With football, however, the story is different. Football is not only the most popular sport on the continent, as it is worldwide, it is also the most readily available and practiced sport in Africa. Africans have taken their practice of football to other parts of the world. The national team of countries like France parade a good number of Africans. Some European leagues will not be what they are without their African footballers’ content.
Young boys and, increasingly, girls can be found playing football, even if all they kick around is a lump of paper rolled into a spherical shape, an orange or a piece of discarded loaf of bread, a football game is one of the easiest to set up in Africa in spite of the narratives of gross impoverishment that have shaped and dominated the continent’s history.
Football is still the favourite sport of most Africans. It should, therefore, not be surprising that it’s in football that Africa has achieved, perhaps, one of her greatest moments in sports when current Liberian President, George Weah, won the award of World Footballer in 1995. He is the only African to have achieved that feat to date. And to see the “gospel” of football being spread across the world, even to places like North America, particularly the United States of America, is not a matter to be simply glossed over. I am not an avid follower of football but enjoy it only at a certain level and at particular times such as during the Mundial or when there is a major league or continental competition afoot. But there is no denying that it is a sport than has caught on globally, including in places that have their passion reserved for other sports.
Even in present day America, to speak of football as we know it is to speak of soccer, the name by which the sport is known. Otherwise, you are talking of a peculiar American thing, played by people of a peculiar built (you have to be, not only physically strong but of the right bulk or you could be knocked out senseless), something of a national sport that the Americans still like to pretend is a worldwide affair like football. Or baseball, another American sport, whose football World Cup equivalent is known by the grandiose name of World Series. The question is how many countries in the Americas, not to mention the western world, much less the universe, participate in this so-called World Series? It is an exclusively United States of America thing but since America likes to equate itself with the rest of the world, it is fine for it to pursue its peculiar sport in the name of the world. Which is not saying that American football or baseball is less of a sport, one is only looking at their relative popularity as sports for the rest of the world.
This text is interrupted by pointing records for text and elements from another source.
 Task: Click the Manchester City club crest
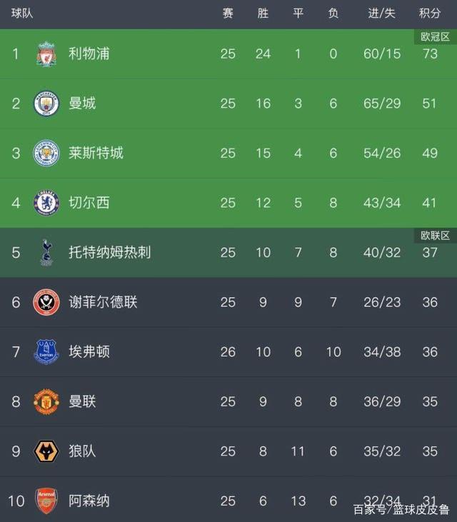click(x=46, y=104)
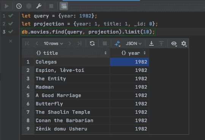Place cursor in the db.movies.find query line
205x140 pixels.
(x=88, y=32)
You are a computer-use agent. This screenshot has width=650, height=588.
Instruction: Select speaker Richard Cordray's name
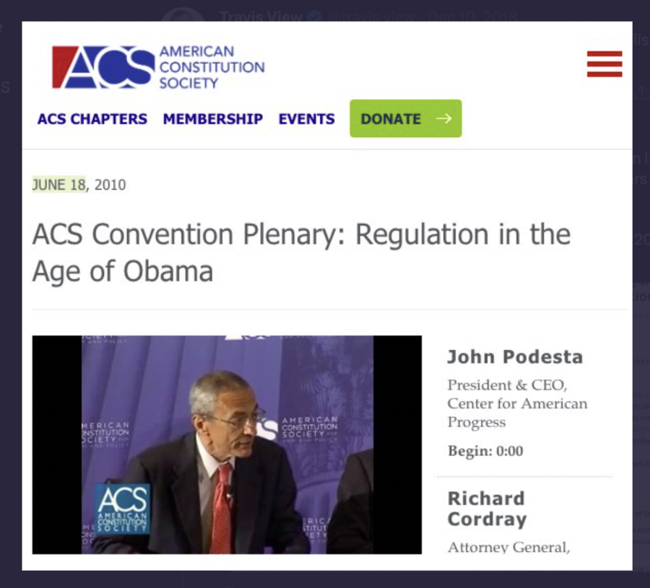pos(487,509)
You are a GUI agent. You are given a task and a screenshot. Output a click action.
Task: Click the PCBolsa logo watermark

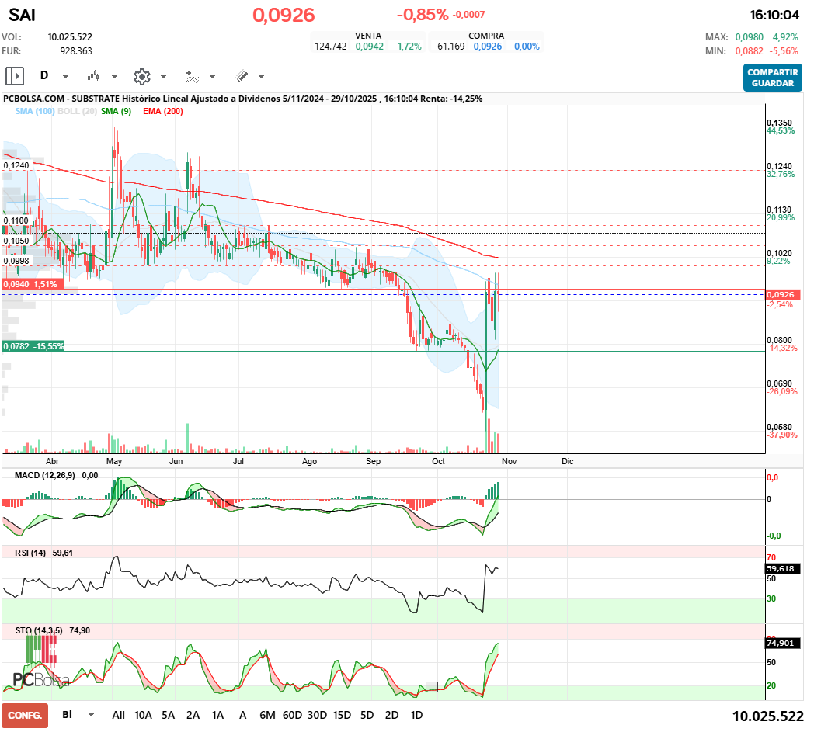tap(40, 679)
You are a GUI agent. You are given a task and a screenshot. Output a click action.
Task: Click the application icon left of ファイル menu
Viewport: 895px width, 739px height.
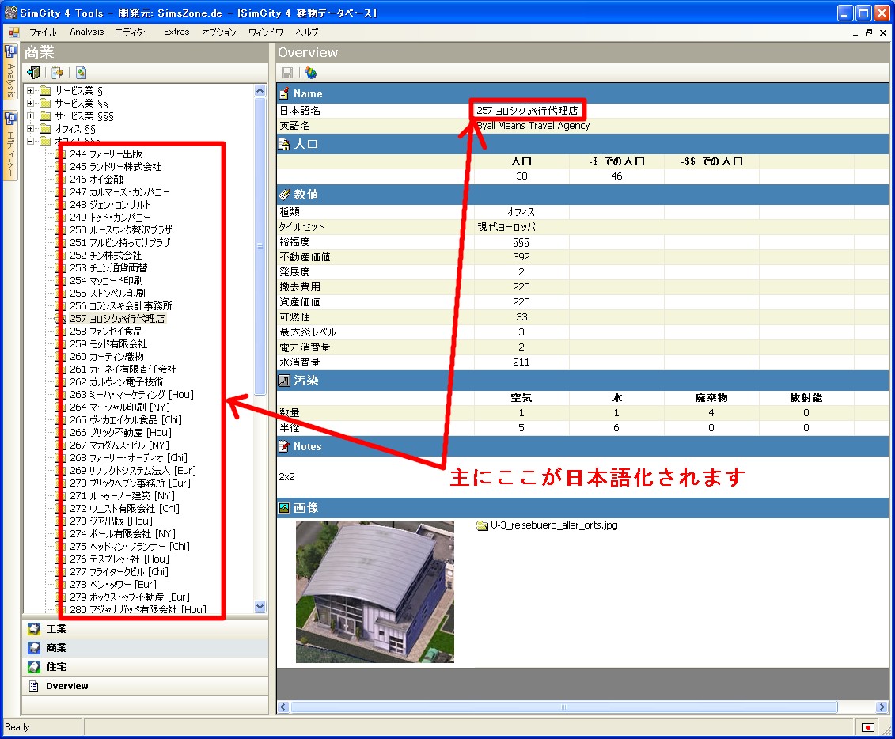tap(13, 32)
But football is king and that an African team is making good progress at the highest level of the sport is something to cheer.
With all three countries from Africa (Ghana and Cameroon being the other two- isn’t that too few?) parading home-grown managers, Africans have had something to cheer earlier. They didn’t have to wait for some middling European manager posturing as world class trainer to take the credit for their hard work. Yes, Morocco with its strong defensive-style football can still go further. There is no reason why it can’t or should rest on its oars yet. This year’s Mundial has been noted for its surprises, not the least of it being the shocked defeat of Argentina by Saudi Arabia in one of the early games or Cameroon’s defeat of Brazil even if they had to go home at the end of the game. Since then, there have been more shockers with Brazil worsted by Croatia and Portugal got drummed by Morocco. This is not dreaming too fast but there is yet no telling what could happen and who would end up with the crown. That’s why it’s a game even if some are better reputed than others.
While these African countries are making their mark, Nigeria is nowhere on the radar. Our lack of adequate preparation seems to be dogging our progress in a sport in which we were once among the major continental players. It’s a different story today. While the national league doesn’t seem to be making much progress, Nigerians still have their eyes set on the Premiership, the La Liga and Bundesliga among other major leagues of Europe. Football administrators are themselves fixated on the back politics of who gets what or controls the FA rather than paying attention to the development of the world’s beautiful game.
Football is no doubt the sport in which Nigeria has invested most but such investment seems to have gone to waste. There’s hardly anything to show for it in recent years. Perhaps, the example of Ghana, Cameroon and, now, Morocco can give us more belief in ourselves.